Excerpt: “Original screenwriter Richard Alan Simmons would have produced and Bryan Forbes was to direct with Richard Harris starring [and the] film starting in January 1974.
“Forbes left the project, however, as did his replacement, Don Medford. Picker then turned to Lester, with whom he had made a number of films at United Artists. Lester was finishing work on the Musketeers films in Spain when he got a call from Denis O’Dell saying “We just fired our second director and I’ve got a Russian ship and we’ve got to leave on 18 February. Will you take it on?”
“Lester completely rewrote the script with writer Alan Plater. With Harris, Omar Sharif and David Hemmings already cast, Lester cast the rest.
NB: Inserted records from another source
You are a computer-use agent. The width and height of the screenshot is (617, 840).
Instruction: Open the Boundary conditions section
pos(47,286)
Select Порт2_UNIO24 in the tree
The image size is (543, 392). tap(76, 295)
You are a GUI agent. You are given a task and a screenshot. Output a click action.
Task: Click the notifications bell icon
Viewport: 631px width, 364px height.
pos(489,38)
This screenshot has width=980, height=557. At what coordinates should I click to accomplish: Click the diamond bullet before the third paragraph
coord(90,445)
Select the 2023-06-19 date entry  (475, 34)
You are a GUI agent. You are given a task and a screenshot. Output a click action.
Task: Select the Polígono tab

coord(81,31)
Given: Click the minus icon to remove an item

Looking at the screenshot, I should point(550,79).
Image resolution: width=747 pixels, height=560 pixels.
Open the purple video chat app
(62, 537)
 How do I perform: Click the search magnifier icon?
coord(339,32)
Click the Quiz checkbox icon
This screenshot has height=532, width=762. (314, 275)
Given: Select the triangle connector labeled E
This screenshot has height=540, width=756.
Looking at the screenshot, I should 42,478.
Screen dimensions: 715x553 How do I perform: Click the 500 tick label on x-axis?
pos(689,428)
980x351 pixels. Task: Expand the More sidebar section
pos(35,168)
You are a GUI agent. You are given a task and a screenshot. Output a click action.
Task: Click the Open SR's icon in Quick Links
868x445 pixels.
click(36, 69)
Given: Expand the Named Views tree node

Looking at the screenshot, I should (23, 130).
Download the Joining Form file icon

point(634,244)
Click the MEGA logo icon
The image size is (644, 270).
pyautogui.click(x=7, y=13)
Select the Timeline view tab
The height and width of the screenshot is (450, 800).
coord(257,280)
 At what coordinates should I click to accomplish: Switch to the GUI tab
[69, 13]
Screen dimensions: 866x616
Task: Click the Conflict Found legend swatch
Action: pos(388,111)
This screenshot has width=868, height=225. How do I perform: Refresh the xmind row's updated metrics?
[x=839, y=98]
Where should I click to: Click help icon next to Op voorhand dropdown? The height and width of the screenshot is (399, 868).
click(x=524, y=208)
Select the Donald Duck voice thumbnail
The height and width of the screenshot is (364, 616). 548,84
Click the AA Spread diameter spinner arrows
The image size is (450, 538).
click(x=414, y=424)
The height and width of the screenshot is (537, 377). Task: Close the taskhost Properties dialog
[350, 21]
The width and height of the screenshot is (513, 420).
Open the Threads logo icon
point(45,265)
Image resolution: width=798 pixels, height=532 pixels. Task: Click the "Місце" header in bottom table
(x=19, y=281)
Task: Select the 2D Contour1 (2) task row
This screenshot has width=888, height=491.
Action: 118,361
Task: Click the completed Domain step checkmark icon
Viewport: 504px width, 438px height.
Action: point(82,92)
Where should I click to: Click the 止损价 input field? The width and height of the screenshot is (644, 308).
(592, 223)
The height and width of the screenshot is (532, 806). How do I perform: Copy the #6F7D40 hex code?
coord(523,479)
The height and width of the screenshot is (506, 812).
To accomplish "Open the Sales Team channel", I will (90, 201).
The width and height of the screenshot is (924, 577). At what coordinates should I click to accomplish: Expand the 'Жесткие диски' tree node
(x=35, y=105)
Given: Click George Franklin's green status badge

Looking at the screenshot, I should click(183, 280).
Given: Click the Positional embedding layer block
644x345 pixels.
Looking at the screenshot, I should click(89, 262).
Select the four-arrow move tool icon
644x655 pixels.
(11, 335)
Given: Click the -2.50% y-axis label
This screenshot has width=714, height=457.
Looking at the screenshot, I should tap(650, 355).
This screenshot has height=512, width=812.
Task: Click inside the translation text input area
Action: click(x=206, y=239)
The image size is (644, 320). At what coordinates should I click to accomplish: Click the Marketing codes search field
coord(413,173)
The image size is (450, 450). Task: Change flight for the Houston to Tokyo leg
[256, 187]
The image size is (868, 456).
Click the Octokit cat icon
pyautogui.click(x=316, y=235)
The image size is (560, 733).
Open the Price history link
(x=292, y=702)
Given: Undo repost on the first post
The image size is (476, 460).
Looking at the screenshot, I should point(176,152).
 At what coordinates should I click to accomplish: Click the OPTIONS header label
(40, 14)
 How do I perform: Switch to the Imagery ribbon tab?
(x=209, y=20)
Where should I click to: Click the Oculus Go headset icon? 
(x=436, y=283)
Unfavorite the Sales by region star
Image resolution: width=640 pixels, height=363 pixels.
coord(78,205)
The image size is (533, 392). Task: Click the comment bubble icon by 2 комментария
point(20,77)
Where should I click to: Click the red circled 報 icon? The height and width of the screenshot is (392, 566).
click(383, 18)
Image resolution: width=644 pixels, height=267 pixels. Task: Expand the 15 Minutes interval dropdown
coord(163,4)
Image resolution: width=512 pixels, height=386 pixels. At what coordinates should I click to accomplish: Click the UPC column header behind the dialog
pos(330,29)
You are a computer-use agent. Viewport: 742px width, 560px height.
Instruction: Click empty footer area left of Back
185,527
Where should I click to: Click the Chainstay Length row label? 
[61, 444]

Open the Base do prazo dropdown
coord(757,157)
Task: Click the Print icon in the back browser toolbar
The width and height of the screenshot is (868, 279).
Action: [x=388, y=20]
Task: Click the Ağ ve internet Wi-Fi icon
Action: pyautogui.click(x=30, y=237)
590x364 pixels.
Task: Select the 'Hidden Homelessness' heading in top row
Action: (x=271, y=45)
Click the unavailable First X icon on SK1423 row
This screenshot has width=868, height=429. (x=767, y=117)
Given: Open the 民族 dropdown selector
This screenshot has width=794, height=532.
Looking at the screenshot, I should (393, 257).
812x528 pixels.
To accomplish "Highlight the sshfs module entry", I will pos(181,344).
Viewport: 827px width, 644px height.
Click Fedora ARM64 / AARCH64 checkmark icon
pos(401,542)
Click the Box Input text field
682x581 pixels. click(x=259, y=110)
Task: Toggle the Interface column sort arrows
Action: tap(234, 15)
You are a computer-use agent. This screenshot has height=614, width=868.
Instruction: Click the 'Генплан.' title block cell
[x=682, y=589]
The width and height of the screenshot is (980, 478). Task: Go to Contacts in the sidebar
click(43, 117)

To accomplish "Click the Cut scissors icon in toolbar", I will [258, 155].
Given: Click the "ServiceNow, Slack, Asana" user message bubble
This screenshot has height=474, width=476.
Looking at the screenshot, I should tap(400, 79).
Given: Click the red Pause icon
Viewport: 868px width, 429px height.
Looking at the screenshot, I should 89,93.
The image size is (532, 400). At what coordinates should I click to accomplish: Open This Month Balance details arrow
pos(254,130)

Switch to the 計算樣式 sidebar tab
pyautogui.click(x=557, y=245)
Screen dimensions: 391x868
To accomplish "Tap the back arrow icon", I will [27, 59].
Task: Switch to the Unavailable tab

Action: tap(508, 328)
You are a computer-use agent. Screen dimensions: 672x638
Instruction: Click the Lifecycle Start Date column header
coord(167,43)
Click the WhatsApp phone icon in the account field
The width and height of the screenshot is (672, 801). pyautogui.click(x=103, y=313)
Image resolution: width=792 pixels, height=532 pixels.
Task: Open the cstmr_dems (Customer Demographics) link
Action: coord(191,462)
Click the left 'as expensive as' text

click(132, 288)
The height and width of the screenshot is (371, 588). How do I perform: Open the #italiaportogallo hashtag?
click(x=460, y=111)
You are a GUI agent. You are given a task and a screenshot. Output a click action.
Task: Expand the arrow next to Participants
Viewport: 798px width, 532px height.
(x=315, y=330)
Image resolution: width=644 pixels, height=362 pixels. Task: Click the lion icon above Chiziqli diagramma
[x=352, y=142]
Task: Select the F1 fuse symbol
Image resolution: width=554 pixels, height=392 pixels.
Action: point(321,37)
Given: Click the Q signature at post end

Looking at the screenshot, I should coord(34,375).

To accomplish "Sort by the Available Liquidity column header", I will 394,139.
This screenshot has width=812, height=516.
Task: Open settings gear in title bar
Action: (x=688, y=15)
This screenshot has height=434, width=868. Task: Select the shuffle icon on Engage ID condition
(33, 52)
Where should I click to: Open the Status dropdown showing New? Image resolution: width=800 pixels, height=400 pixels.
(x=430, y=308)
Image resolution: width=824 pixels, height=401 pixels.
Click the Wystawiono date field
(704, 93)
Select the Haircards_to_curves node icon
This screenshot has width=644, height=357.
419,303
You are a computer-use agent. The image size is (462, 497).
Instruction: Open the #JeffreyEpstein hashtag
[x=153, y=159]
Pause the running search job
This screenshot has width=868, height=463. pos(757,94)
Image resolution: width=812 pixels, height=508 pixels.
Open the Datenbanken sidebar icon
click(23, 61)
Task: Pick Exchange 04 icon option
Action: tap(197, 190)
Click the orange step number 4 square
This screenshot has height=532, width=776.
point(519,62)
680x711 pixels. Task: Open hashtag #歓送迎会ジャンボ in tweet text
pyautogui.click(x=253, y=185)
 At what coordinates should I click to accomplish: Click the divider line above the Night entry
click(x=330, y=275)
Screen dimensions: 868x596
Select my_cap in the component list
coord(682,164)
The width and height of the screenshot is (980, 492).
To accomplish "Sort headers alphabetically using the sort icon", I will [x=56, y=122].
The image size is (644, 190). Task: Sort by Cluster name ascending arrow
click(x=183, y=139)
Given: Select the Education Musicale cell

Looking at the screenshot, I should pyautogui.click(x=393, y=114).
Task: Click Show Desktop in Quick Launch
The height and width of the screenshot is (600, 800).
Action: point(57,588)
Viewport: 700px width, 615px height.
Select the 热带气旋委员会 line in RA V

He wound up filming three weeks after his original call.
“‘I think if I’d sat carefully and thought about it I wouldn’t have done it,’ said Lester later. ‘It was very exciting. And I think that energy of getting it right carried it through. It was a wonderful experience, great fun.’
“Simmons was so unhappy with the reworked script that he had himself credited as Richard DeKoker on the finished film.”
Juggernaut opened on 9.25.74. It wasn’t a commercial disaster but it under-performed ($3.4 million gross) by disaster movie standards. Average audiences looked at the trailers and read the reviews and said, “Not schlocky enough!”